Give only the number of lines in the data that contain the word "info".

MATERIAL SHOWN:
★ ★ ★ ★ ★ ★ ★

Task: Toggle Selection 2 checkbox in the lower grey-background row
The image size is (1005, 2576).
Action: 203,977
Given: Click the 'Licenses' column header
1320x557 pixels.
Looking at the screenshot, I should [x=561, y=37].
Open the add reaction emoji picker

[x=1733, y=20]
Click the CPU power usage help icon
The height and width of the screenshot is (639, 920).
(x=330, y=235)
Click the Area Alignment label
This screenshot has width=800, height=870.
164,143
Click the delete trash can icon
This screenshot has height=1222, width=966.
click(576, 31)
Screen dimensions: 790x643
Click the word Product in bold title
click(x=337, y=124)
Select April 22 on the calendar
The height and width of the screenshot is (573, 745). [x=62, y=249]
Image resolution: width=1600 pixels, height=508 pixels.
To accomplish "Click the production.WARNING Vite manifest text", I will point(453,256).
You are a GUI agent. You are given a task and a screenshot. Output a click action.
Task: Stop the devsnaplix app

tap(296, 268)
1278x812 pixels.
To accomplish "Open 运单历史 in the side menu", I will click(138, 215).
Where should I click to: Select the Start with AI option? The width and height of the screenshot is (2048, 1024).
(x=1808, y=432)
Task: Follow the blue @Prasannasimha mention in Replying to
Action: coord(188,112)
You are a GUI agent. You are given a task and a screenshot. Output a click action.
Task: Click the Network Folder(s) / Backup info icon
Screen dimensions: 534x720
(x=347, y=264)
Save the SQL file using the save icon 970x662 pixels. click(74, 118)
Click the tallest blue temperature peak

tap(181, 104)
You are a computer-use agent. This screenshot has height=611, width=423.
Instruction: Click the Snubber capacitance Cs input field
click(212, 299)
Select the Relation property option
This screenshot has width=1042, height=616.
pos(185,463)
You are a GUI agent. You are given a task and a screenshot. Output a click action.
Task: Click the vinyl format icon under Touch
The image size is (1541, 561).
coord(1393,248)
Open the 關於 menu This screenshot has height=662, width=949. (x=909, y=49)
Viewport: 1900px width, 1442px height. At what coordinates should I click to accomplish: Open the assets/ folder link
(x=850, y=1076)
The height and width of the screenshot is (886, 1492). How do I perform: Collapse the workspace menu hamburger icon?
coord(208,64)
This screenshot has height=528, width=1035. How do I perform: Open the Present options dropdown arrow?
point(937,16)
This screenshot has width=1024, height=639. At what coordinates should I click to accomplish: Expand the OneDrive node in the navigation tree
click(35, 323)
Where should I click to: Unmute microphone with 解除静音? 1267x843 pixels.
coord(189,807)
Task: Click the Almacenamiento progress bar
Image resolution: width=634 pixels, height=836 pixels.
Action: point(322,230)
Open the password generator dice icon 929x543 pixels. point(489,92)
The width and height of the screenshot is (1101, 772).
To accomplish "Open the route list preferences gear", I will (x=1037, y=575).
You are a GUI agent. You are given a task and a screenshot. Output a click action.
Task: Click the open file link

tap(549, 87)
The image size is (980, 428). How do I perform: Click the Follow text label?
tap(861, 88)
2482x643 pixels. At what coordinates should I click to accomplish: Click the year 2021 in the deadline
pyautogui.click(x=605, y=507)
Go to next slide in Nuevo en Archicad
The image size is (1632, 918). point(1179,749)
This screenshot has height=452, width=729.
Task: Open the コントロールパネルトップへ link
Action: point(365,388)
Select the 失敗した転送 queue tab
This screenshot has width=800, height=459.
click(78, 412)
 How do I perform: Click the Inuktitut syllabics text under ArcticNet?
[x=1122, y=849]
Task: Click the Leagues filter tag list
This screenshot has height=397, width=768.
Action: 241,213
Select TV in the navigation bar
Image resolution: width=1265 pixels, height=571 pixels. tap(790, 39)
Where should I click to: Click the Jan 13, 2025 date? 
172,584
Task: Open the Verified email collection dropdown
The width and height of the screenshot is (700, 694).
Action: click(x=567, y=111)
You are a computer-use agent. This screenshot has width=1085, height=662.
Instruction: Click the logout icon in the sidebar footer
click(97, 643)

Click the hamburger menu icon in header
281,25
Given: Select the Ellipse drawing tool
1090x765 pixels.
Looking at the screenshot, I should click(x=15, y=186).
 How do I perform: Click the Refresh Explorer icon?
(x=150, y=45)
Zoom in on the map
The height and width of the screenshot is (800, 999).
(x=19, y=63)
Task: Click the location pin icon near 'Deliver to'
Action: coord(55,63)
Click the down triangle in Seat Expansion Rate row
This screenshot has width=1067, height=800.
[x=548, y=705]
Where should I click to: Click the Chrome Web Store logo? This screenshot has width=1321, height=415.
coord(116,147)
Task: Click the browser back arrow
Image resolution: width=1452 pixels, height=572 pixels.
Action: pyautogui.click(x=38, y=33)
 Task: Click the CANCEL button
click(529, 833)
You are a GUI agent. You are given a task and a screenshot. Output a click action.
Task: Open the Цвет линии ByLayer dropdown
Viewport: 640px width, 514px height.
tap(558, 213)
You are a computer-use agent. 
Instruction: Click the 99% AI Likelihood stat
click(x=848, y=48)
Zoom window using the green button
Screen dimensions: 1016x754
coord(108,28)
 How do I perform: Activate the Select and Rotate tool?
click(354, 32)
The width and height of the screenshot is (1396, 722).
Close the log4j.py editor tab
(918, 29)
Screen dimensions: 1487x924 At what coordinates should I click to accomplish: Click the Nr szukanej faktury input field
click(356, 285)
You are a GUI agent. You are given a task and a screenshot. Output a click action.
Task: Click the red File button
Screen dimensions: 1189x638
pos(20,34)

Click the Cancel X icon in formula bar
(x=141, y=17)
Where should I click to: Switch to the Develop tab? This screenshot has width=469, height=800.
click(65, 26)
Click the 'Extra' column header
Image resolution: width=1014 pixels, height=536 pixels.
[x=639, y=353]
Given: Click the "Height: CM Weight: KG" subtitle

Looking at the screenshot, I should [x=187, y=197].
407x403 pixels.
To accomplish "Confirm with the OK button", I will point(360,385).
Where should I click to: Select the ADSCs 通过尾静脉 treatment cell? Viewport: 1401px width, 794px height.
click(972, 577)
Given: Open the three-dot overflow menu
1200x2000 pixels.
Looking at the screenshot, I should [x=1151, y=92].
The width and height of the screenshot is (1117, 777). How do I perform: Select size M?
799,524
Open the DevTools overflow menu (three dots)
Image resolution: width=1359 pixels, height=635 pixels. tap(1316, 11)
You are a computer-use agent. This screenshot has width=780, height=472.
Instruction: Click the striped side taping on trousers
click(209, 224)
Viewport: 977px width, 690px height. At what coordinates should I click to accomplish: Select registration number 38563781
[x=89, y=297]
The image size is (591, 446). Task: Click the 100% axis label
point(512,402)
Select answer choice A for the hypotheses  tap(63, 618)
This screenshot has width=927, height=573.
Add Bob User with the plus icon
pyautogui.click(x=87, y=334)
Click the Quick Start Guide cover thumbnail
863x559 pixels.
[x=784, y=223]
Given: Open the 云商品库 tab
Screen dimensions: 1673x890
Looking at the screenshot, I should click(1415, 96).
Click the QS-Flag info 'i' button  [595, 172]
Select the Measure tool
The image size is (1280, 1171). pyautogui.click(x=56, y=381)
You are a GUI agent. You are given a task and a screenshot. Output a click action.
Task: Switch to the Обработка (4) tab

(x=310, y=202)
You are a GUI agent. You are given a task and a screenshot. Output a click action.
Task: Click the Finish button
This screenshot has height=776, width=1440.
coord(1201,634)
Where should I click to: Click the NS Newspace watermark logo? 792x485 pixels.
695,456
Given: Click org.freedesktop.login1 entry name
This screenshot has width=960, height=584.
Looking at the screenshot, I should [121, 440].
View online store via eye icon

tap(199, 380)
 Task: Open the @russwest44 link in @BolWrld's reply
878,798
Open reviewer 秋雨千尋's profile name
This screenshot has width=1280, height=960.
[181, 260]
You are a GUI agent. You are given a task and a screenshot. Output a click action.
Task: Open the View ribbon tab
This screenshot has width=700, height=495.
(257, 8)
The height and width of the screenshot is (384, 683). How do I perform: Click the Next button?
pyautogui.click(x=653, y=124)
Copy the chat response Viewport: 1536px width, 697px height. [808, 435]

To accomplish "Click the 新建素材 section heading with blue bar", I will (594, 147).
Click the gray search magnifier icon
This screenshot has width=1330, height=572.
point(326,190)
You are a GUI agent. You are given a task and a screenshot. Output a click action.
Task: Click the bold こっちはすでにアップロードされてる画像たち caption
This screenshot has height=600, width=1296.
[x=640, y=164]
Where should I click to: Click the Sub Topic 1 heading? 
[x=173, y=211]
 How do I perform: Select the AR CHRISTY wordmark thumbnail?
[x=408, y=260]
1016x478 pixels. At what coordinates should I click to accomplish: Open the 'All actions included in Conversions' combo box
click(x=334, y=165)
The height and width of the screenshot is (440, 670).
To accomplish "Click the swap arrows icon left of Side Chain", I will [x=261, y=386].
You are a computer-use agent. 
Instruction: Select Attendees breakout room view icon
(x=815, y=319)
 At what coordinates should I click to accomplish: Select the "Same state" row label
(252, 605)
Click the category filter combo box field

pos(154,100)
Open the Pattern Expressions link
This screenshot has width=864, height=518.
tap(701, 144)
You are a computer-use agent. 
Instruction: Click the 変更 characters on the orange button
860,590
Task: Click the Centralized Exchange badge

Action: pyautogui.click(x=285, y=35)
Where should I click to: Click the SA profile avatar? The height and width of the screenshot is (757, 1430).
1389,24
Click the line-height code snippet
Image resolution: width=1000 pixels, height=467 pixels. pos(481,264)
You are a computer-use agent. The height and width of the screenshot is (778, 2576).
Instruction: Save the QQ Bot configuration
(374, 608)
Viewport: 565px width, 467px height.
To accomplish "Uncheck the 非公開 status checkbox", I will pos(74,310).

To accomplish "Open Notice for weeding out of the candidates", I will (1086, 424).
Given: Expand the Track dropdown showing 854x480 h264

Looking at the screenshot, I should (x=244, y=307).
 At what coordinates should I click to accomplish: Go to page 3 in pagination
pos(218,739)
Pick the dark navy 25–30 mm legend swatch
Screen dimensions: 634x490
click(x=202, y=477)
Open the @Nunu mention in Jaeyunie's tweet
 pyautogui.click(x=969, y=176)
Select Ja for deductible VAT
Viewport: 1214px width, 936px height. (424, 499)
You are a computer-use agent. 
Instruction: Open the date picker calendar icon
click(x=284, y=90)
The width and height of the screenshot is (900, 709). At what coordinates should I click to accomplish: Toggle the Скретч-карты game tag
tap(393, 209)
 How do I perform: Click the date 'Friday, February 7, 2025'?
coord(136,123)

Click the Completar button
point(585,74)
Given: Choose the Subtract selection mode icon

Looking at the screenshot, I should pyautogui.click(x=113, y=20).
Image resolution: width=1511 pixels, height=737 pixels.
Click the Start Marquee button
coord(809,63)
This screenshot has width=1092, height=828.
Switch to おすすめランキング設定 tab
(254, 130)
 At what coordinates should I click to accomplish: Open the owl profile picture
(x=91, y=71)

★ ★ ★ ★ ★ ★ ★

SOLUTION TO THIS EXERCISE: 2